ICMR guidelines on Management of Acute Fever

Published On 2019-11-11 13:30 GMT   |   Update On 2021-08-09 11:28 GMT

Fever is a common physiologic response that has been the source of great concern to the patients as well as caregivers. Fever has been respected by many physicians, including Thomas Sydenham, who wrote in the 1600s, "Fever is a mighty engine which Nature brings into the world for the conquest of her enemies."In recent times, fever has become a product of disease that is feared by parents and clinicians alike. Management of fever is not only restricted to bringing it down but also finding its cause and treating it simultaneously. Indian Council of Medical Research has released its guidelines on Management of Acute Fever.

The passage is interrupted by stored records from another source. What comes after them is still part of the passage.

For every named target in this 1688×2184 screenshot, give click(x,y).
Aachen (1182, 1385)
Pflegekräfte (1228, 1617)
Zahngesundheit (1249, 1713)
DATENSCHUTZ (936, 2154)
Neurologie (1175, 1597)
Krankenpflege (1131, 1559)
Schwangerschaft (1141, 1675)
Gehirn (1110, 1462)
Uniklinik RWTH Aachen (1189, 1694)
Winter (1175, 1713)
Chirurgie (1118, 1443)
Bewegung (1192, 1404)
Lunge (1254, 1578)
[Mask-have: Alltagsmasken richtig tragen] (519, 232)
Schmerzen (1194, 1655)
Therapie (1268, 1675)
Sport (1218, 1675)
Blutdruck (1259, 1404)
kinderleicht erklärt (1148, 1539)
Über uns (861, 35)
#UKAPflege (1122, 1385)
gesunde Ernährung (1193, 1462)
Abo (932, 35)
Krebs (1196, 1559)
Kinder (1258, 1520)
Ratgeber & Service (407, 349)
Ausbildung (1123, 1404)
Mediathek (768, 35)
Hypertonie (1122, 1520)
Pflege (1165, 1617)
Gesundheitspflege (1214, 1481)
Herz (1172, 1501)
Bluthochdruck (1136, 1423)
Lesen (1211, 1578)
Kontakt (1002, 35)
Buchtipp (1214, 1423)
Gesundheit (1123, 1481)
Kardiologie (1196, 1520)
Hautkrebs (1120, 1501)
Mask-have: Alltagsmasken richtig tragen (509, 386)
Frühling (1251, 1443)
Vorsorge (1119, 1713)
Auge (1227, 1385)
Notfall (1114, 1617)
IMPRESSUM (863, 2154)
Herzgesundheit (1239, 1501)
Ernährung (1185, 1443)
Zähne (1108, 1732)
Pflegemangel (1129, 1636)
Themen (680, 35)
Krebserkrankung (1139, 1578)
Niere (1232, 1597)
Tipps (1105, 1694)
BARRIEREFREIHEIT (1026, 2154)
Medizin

Following are the major recommendations:

Management of community-onset acute undifferentiated fever in adults


The purpose of the guidelines is to ensure appropriate antimicrobial treatment while at the same time limiting the inappropriate use of antibiotics in the management of infections by addressing issues like antibiotic selection, dosing, route, duration, adverse drug events, and cost and prevention of unintended collateral damage.


2. Some general principles




  • Antibiotic use will need to be classified with respect to type (high- and low-risk) and the patient's place in the treatment pathway (untreated, treated, and posttreatment).

  • The choice of medication may vary depending on differences in the case-mix of patients, various drugs (of a same or different class) listed in the formulary or clinical practice guidelines already in place at different institutions in similar patient care locations.

  • Timely use of diagnostic tests or documentation of symptoms supporting the presence of infection would be best. Cultures (two sets of blood cultures and other appropriate samples as clinically indicated e.g. normally sterile body fluids, deep pus etc.) should be taken before starting empiric antibiotic treatment.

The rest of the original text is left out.